(Dataset rows)
★ ★ ★ ★ ★
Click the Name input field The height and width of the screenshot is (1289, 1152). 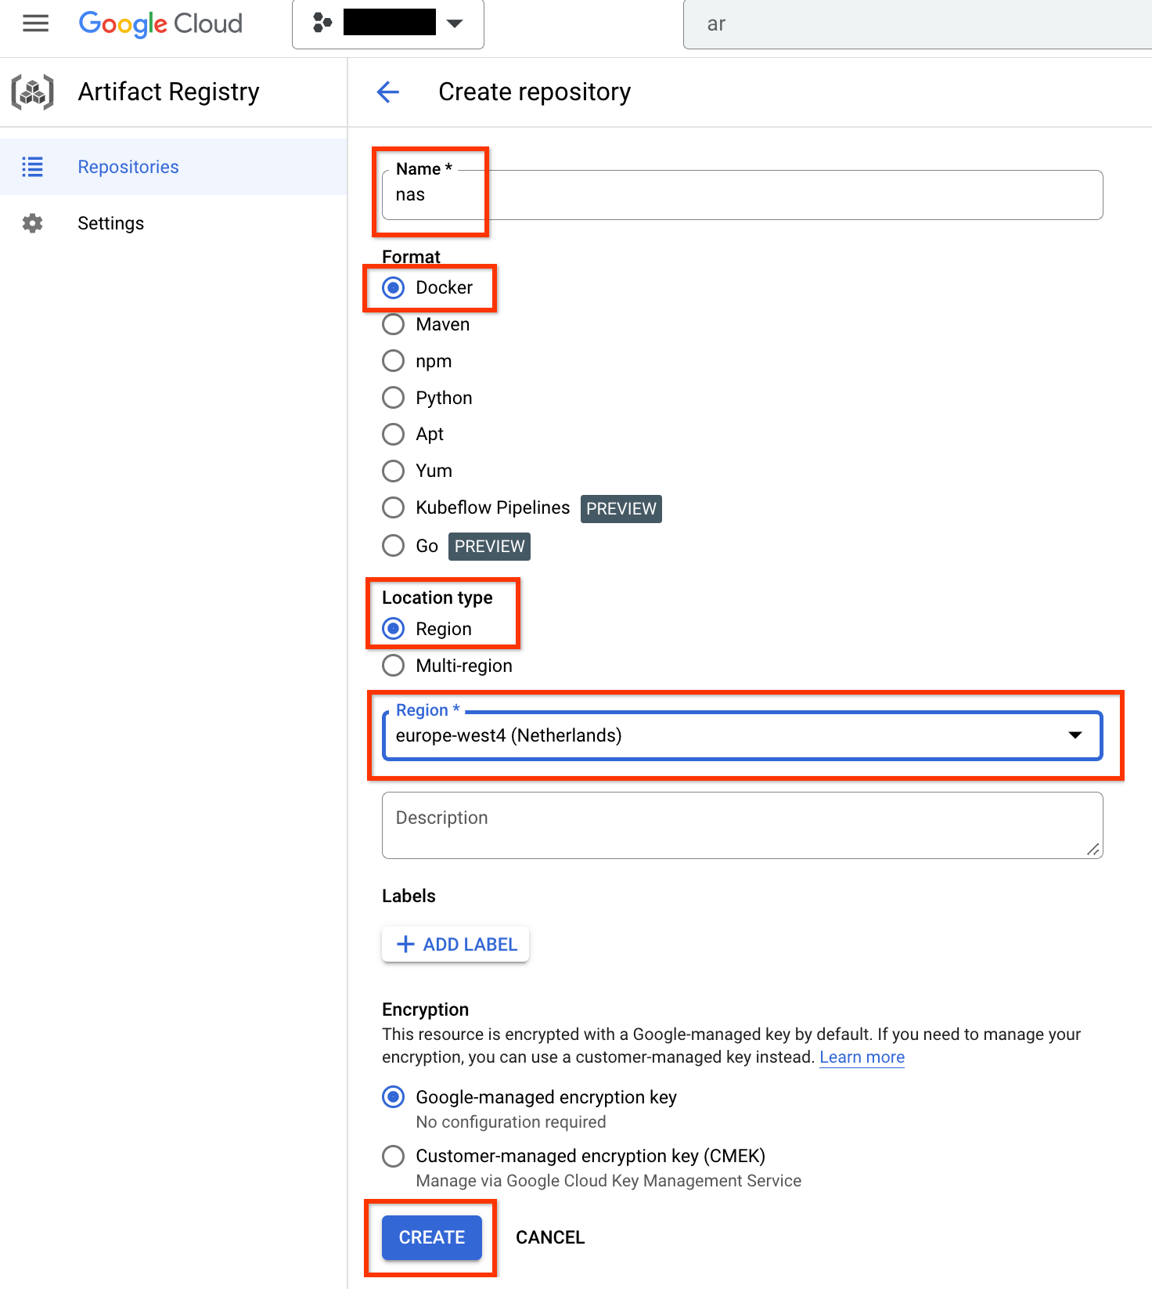point(741,194)
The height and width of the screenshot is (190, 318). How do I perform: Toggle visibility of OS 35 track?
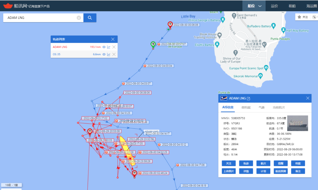click(x=104, y=54)
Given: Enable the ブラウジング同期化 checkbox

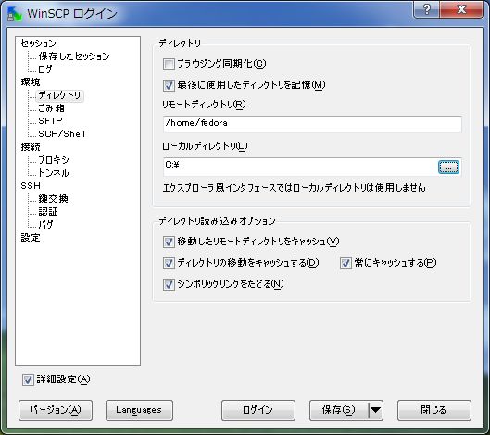Looking at the screenshot, I should tap(169, 65).
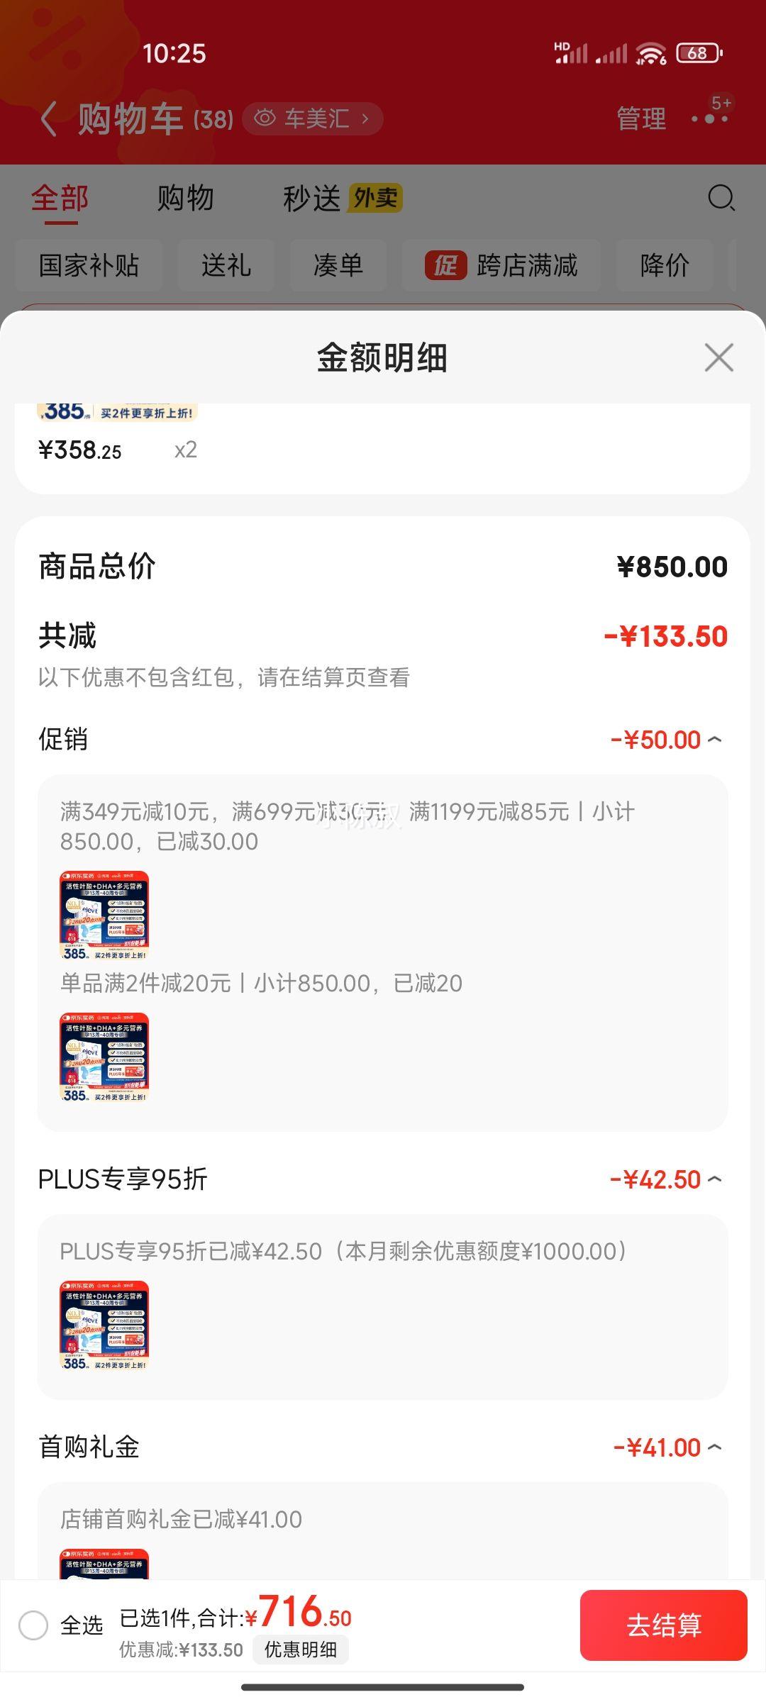766x1702 pixels.
Task: Tap 管理 in the header
Action: pyautogui.click(x=641, y=118)
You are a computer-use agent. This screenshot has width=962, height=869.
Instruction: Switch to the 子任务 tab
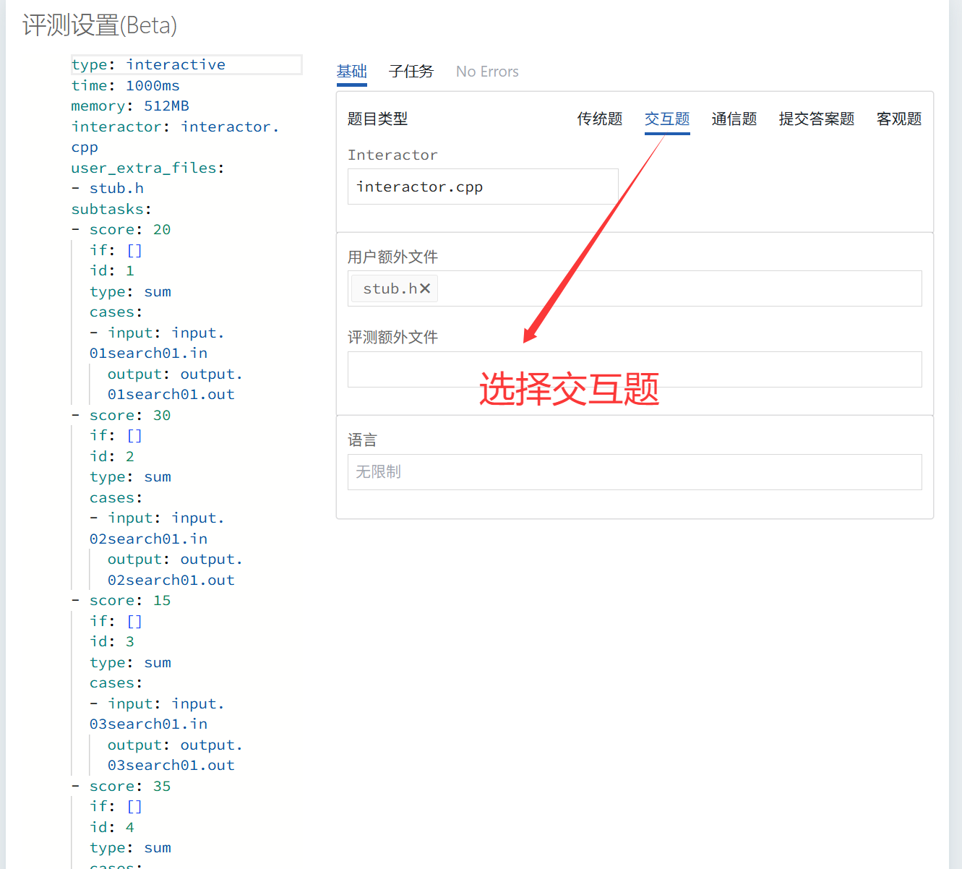click(411, 72)
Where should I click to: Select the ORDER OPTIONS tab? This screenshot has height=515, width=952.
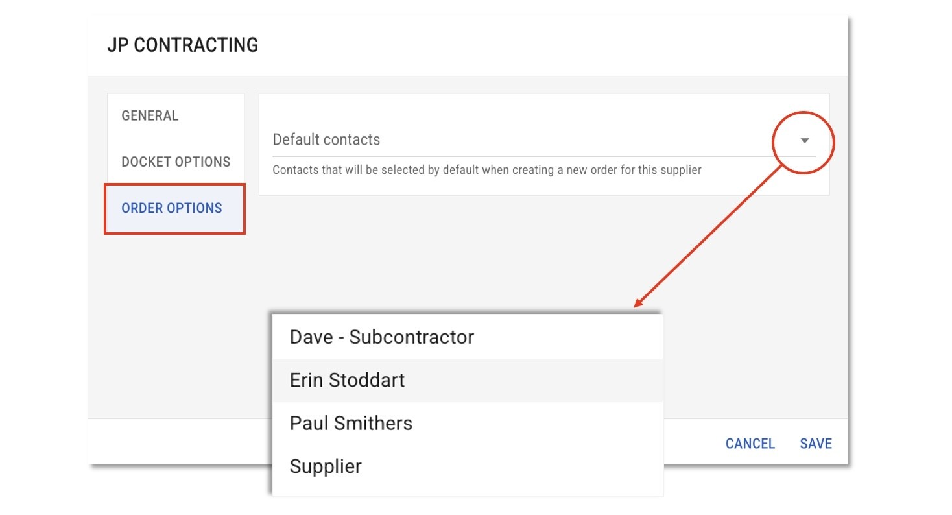(172, 208)
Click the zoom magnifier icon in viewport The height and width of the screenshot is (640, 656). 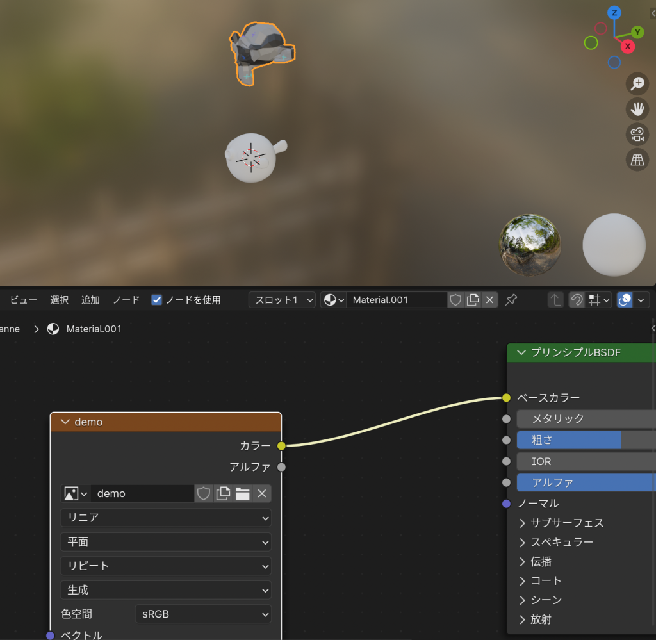click(x=637, y=83)
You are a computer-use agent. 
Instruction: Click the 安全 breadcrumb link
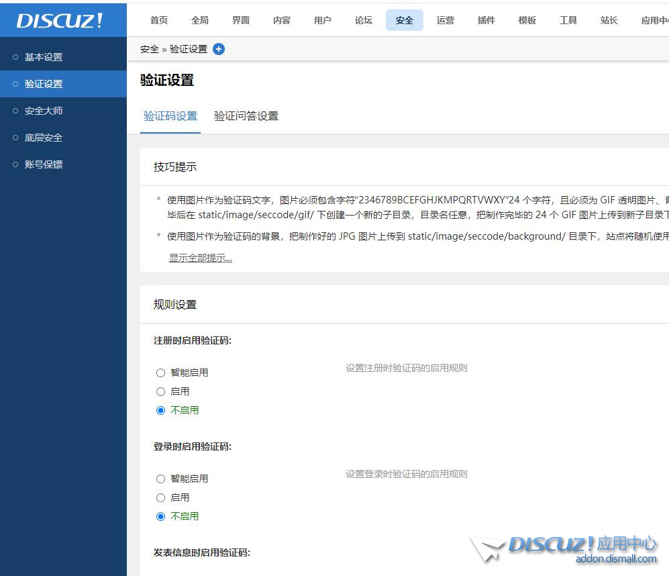(x=149, y=48)
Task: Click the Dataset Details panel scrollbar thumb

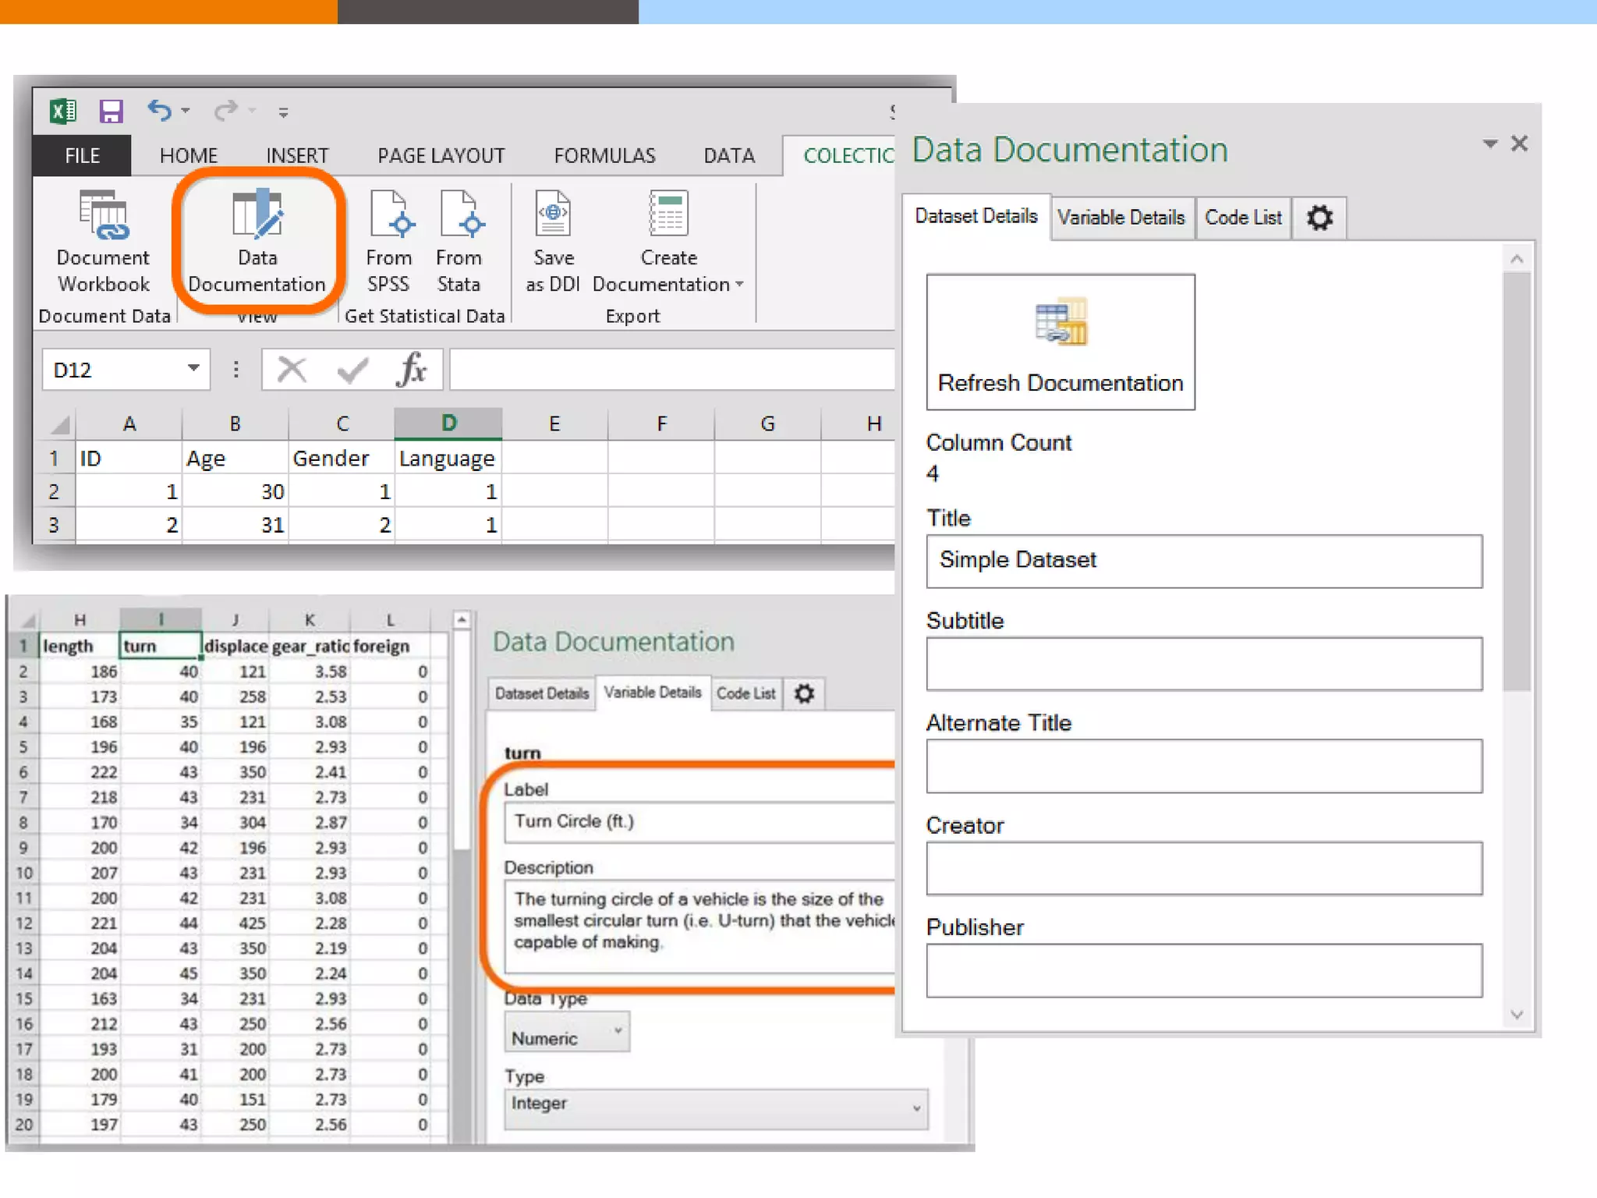Action: [1517, 480]
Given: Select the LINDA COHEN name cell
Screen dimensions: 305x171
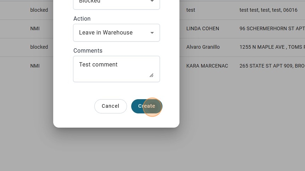Looking at the screenshot, I should [x=203, y=28].
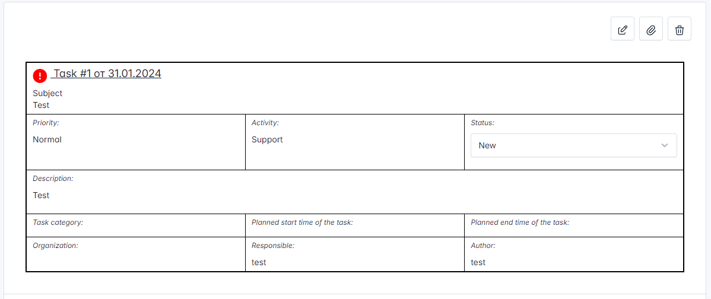Click the Status label text
The image size is (711, 299).
(x=483, y=123)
★ ★ ★ ★ ★
TASK TO CARRY OUT: Show every line of the data above that contains the string "This", matching case exactly.

WRITTEN ANSWER:
You are a computer-use agent. This screenshot has width=962, height=869.
Where should I click to: Select the ORDER OPTIONS tab? This screenshot has height=515, width=952.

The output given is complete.